Task objective
Below is a listing. Set down exactly the lines from the one containing "Task: Click green" through the one containing "Given: Open the blueberries bowl image", both ends included, and leave out the rest.

Exercise data
• • • • •

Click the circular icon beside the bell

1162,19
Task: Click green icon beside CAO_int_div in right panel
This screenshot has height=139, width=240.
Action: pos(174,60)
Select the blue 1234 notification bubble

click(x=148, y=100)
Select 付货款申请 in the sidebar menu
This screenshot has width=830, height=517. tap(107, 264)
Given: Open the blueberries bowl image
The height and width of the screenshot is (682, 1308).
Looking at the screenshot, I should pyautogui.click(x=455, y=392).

• • • • •

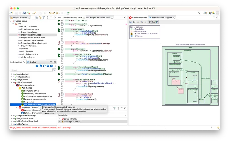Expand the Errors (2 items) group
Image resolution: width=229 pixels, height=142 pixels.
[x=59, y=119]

• • • • •

Task result
Task: Click green icon beside CAO_int_div in right panel
This screenshot has height=139, width=240.
Action: pos(174,60)
Select the blue 1234 notification bubble

click(x=148, y=100)
Select 付货款申请 in the sidebar menu
This screenshot has width=830, height=517. tap(107, 264)
Given: Open the blueberries bowl image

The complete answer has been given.